Magic Maman : Pouvez-vous me parler de la règle des 4 cadeaux, dans son aspect psychologique chez l’enfant ?
Véronique Salman : Si nous parlons bien de cette règle qui consiste à offrir à un enfant, pour Noël, un cadeau qui viendrait de sa liste de vœux, un objet dont il aurait vraiment besoin, une chose à porter et un livre ou un moment à partager avec lui, vous balayez ainsi tout le champ de votre relation avec lui en tant que parent. Une figure d’attachement parentale doit, en effet, savoir ce dont l’enfant rêve, ce dont il ne doit pas manquer, l’introduire aux savoirs et aux expériences. Et, bien sûr, en tant que parent, il vous appartient de l’accompagner dans ses apprentissages, notamment au travers d’une sortie ou d’un livre à partager ensemble. Je crois sincèrement que cette représentation de la figure d’attachement fiable, stable et protectrice du parent, est immensément structurante pour l’enfant.
Mais cette règle des Quatre cadeaux doit avoir du sens pour l’enfant. Elle doit être expliquée au préalable ou au moment de la remise de ces cadeaux. Cela suppose donc que l’enfant ait cessé de croire au Père Noël.

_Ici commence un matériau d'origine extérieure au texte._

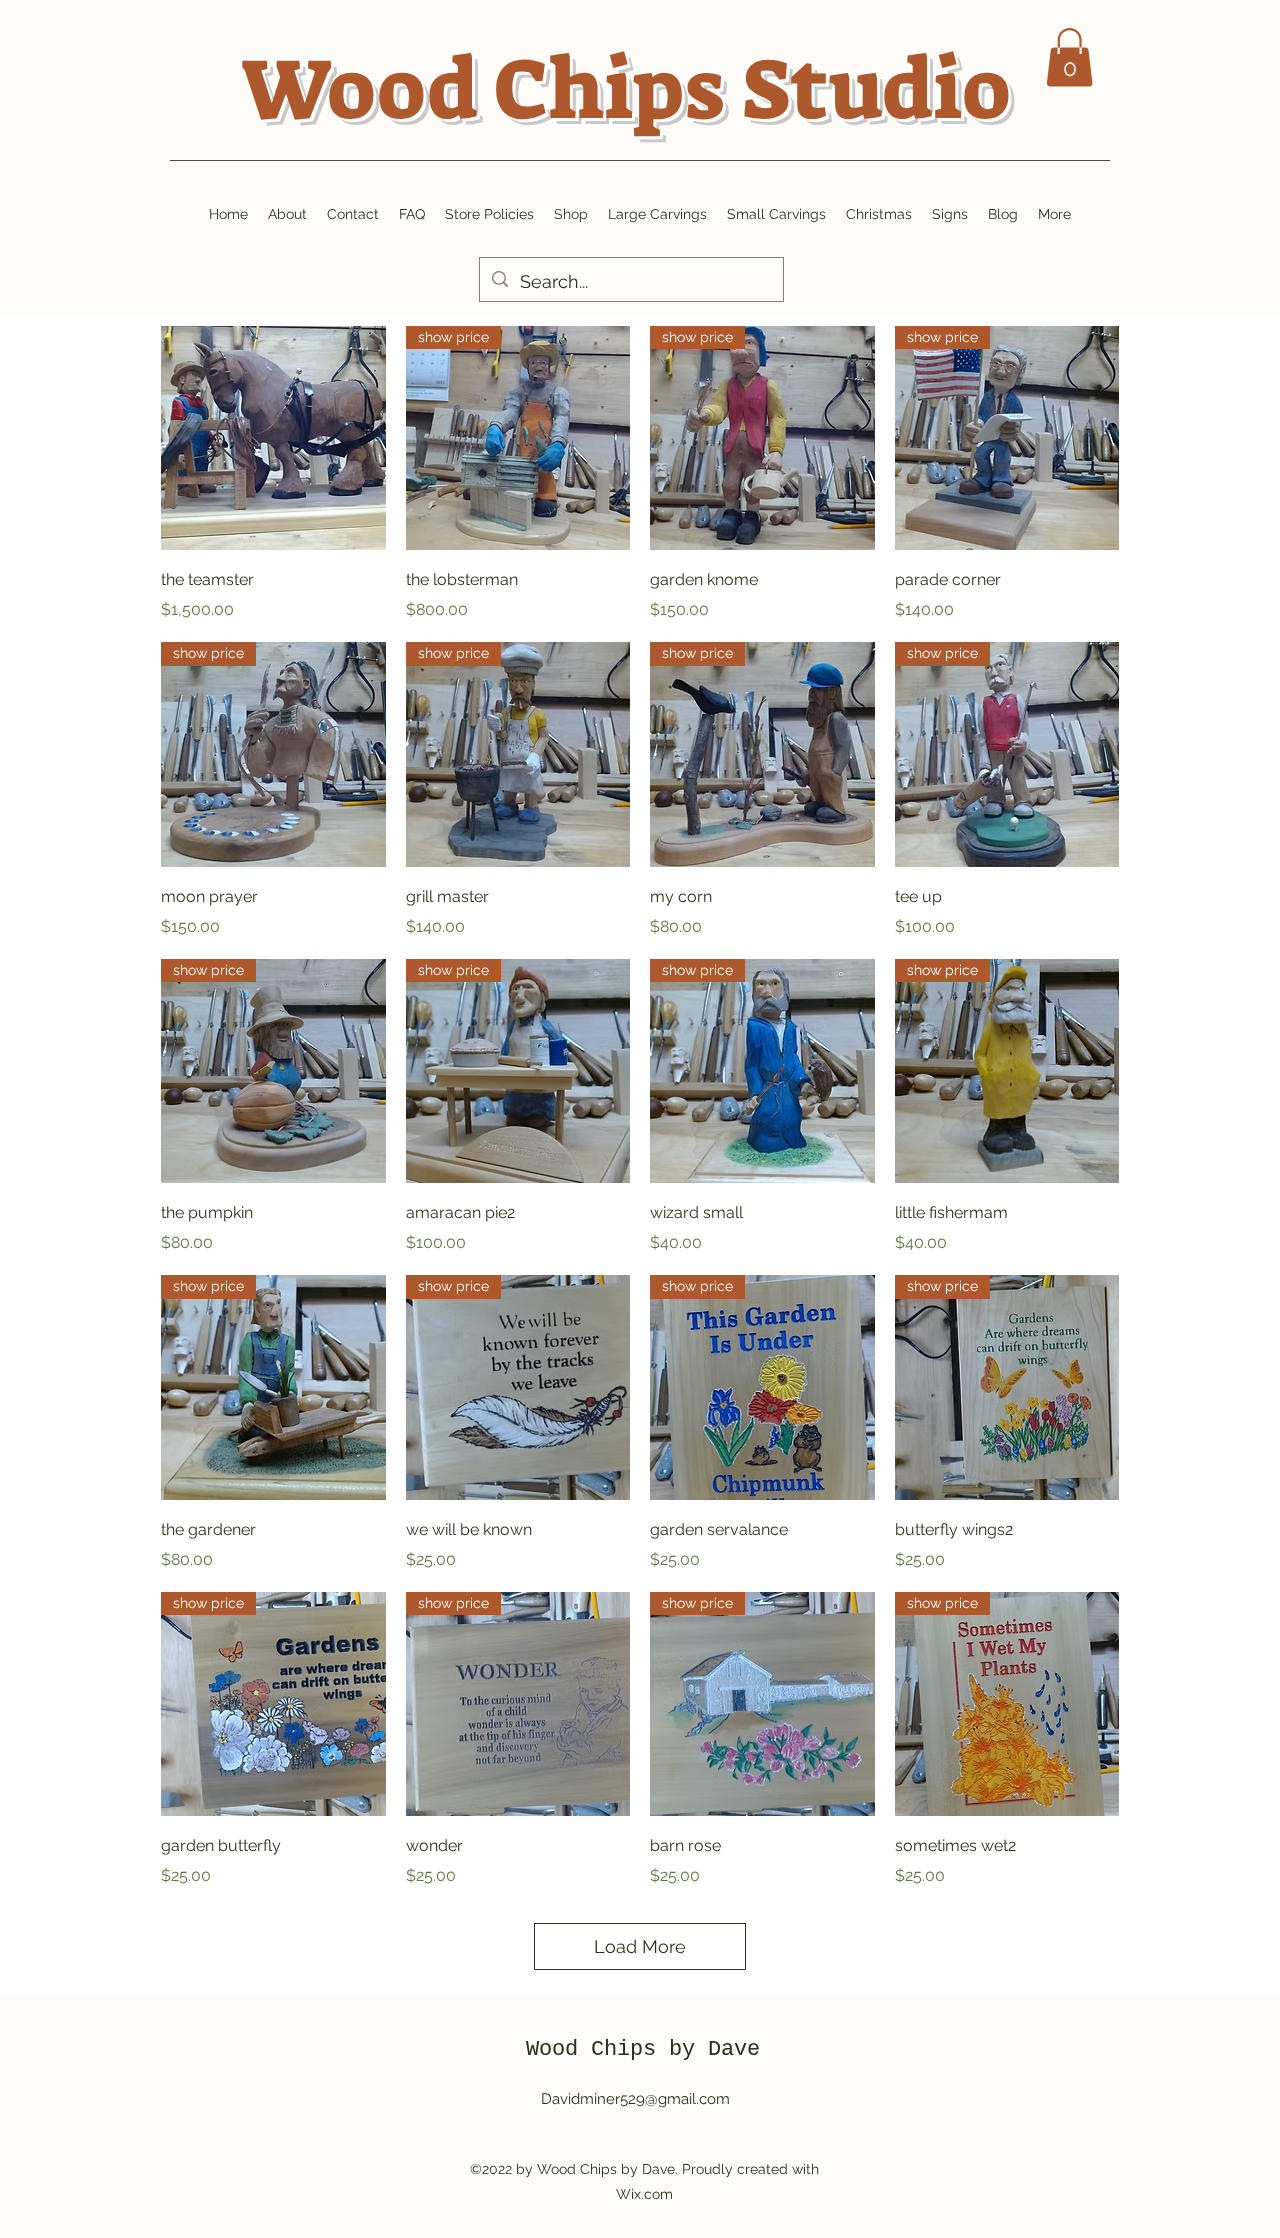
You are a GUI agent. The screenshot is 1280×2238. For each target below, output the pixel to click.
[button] (1069, 57)
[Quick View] (273, 438)
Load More (640, 1946)
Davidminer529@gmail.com (635, 2099)
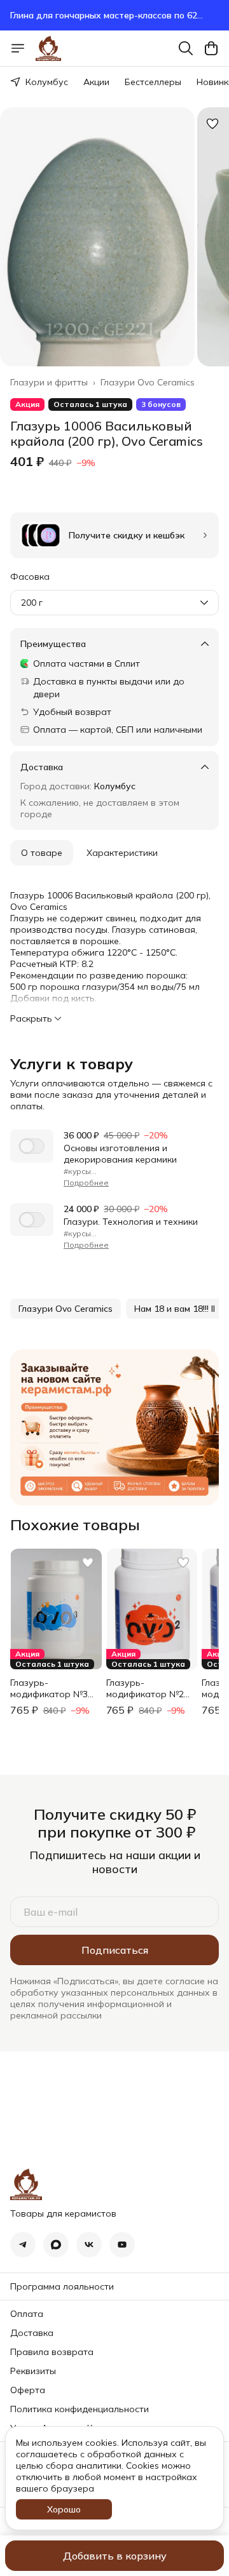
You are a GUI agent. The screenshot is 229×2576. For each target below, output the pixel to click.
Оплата (26, 2313)
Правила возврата (52, 2352)
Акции (96, 82)
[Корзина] (211, 48)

La question utilitaire du cadeau impose que le Père Noël n’y soit pas mêlé. Lui, il est réservé aux surprises ludiques. J’aime aussi l’idée que le temps que je consacre au choix des cadeaux à partager, en tant que parent, soit à porter à mon crédit et à ma réflexion sur ma parentalité, l’intérêt que je porte à la transmission des choses qui me paraissent importantes. J’ajoute que sur chaque cadeau, il faut y apporter une matérialité. La sortie que vous projetez de faire avec votre enfant peut être proposée sous forme d’une enveloppe contenant un « bon pour… ». Ce cadeau sera peut-être réalisé à une date ultérieure, il lui faut donc s’inscrire dans l’effervescence du moment de Noël.
Magic Maman : Est-ce que les enfants ont une notion de valeur ? Vers quel âge comprennent-ils cet aspect ?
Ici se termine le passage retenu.